DATA SHOWN START

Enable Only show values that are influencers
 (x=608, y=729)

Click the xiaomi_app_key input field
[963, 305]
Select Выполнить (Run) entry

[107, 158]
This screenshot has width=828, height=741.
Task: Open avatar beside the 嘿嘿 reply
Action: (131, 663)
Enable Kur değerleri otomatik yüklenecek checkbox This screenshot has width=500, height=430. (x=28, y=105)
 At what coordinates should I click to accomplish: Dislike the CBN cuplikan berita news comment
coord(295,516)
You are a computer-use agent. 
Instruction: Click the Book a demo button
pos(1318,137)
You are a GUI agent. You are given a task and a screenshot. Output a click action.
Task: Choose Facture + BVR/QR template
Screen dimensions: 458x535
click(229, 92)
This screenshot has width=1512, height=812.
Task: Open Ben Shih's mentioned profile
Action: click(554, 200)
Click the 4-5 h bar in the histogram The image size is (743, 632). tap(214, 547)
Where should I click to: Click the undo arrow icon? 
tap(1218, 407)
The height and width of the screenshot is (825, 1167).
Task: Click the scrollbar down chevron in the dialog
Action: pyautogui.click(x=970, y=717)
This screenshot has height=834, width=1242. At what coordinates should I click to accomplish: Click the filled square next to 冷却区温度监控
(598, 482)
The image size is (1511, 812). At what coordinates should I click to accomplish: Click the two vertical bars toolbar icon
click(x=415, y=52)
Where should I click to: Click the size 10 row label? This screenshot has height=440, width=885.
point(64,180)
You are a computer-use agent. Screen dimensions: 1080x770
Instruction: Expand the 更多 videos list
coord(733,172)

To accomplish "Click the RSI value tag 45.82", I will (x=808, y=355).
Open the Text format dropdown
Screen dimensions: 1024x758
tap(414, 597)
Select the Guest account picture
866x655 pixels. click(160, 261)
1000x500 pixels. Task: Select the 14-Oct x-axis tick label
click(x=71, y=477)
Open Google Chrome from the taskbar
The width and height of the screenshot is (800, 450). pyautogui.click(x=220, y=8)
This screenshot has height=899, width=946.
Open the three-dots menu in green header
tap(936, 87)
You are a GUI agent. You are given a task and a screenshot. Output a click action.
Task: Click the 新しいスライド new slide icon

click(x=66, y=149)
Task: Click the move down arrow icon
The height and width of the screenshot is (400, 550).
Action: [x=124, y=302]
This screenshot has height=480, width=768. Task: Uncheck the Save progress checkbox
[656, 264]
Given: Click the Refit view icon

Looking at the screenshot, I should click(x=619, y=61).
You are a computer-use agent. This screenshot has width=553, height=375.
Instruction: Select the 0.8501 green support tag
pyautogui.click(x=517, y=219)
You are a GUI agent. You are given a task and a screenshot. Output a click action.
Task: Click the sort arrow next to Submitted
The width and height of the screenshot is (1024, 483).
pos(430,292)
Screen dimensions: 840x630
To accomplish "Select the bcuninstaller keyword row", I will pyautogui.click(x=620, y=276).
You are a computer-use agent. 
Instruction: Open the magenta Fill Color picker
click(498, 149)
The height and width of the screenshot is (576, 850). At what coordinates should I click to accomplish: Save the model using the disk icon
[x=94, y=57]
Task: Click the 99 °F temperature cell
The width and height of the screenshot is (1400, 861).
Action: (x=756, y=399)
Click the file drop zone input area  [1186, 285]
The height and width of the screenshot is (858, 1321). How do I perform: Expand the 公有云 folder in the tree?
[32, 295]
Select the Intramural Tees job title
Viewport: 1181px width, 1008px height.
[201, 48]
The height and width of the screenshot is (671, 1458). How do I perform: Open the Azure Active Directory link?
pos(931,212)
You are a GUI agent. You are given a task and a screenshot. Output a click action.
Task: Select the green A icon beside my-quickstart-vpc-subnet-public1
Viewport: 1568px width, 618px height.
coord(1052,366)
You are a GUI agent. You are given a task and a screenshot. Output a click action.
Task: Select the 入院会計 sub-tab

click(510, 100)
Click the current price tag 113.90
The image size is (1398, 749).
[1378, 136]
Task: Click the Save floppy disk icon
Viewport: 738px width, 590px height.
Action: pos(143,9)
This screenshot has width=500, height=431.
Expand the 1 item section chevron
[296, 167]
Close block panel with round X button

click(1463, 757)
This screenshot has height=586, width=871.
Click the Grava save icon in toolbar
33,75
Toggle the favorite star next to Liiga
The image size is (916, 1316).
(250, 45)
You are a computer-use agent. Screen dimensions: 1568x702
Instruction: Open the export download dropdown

DATA SHOWN END

*EXERCISE GOAL:* Please quote the records above exactly, without skipping a line.

*SOLUTION TO THIS EXERCISE:*
Enable Only show values that are influencers
 (x=608, y=729)

Click the xiaomi_app_key input field
[963, 305]
Select Выполнить (Run) entry

[107, 158]
This screenshot has width=828, height=741.
Task: Open avatar beside the 嘿嘿 reply
Action: (131, 663)
Enable Kur değerleri otomatik yüklenecek checkbox This screenshot has width=500, height=430. (x=28, y=105)
 At what coordinates should I click to accomplish: Dislike the CBN cuplikan berita news comment
coord(295,516)
You are a computer-use agent. 
Instruction: Click the Book a demo button
pos(1318,137)
You are a GUI agent. You are given a task and a screenshot. Output a click action.
Task: Choose Facture + BVR/QR template
Screen dimensions: 458x535
click(229, 92)
This screenshot has width=1512, height=812.
Task: Open Ben Shih's mentioned profile
Action: click(554, 200)
Click the 4-5 h bar in the histogram The image size is (743, 632). tap(214, 547)
Where should I click to: Click the undo arrow icon? 
tap(1218, 407)
The height and width of the screenshot is (825, 1167).
Task: Click the scrollbar down chevron in the dialog
Action: pyautogui.click(x=970, y=717)
This screenshot has height=834, width=1242. At what coordinates should I click to accomplish: Click the filled square next to 冷却区温度监控
(598, 482)
The image size is (1511, 812). At what coordinates should I click to accomplish: Click the two vertical bars toolbar icon
click(x=415, y=52)
Where should I click to: Click the size 10 row label? This screenshot has height=440, width=885.
point(64,180)
You are a computer-use agent. Screen dimensions: 1080x770
Instruction: Expand the 更多 videos list
coord(733,172)

To accomplish "Click the RSI value tag 45.82", I will (x=808, y=355).
Open the Text format dropdown
Screen dimensions: 1024x758
tap(414, 597)
Select the Guest account picture
866x655 pixels. click(160, 261)
1000x500 pixels. Task: Select the 14-Oct x-axis tick label
click(x=71, y=477)
Open Google Chrome from the taskbar
The width and height of the screenshot is (800, 450). pyautogui.click(x=220, y=8)
This screenshot has height=899, width=946.
Open the three-dots menu in green header
tap(936, 87)
You are a GUI agent. You are given a task and a screenshot. Output a click action.
Task: Click the 新しいスライド new slide icon

click(x=66, y=149)
Task: Click the move down arrow icon
The height and width of the screenshot is (400, 550).
Action: [x=124, y=302]
This screenshot has height=480, width=768. Task: Uncheck the Save progress checkbox
[656, 264]
Given: Click the Refit view icon

Looking at the screenshot, I should click(x=619, y=61).
You are a computer-use agent. This screenshot has width=553, height=375.
Instruction: Select the 0.8501 green support tag
pyautogui.click(x=517, y=219)
You are a GUI agent. You are given a task and a screenshot. Output a click action.
Task: Click the sort arrow next to Submitted
The width and height of the screenshot is (1024, 483).
pos(430,292)
Screen dimensions: 840x630
To accomplish "Select the bcuninstaller keyword row", I will pyautogui.click(x=620, y=276).
You are a computer-use agent. 
Instruction: Open the magenta Fill Color picker
click(498, 149)
The height and width of the screenshot is (576, 850). At what coordinates should I click to accomplish: Save the model using the disk icon
[x=94, y=57]
Task: Click the 99 °F temperature cell
The width and height of the screenshot is (1400, 861).
Action: (x=756, y=399)
Click the file drop zone input area  [1186, 285]
The height and width of the screenshot is (858, 1321). How do I perform: Expand the 公有云 folder in the tree?
[32, 295]
Select the Intramural Tees job title
Viewport: 1181px width, 1008px height.
[201, 48]
The height and width of the screenshot is (671, 1458). How do I perform: Open the Azure Active Directory link?
pos(931,212)
You are a GUI agent. You are given a task and a screenshot. Output a click action.
Task: Select the green A icon beside my-quickstart-vpc-subnet-public1
Viewport: 1568px width, 618px height.
coord(1052,366)
You are a GUI agent. You are given a task and a screenshot. Output a click action.
Task: Select the 入院会計 sub-tab

click(510, 100)
Click the current price tag 113.90
The image size is (1398, 749).
[1378, 136]
Task: Click the Save floppy disk icon
Viewport: 738px width, 590px height.
Action: pos(143,9)
This screenshot has width=500, height=431.
Expand the 1 item section chevron
[296, 167]
Close block panel with round X button

click(1463, 757)
This screenshot has height=586, width=871.
Click the Grava save icon in toolbar
33,75
Toggle the favorite star next to Liiga
The image size is (916, 1316).
(250, 45)
You are a computer-use agent. Screen dimensions: 1568x702
Instruction: Open the export download dropdown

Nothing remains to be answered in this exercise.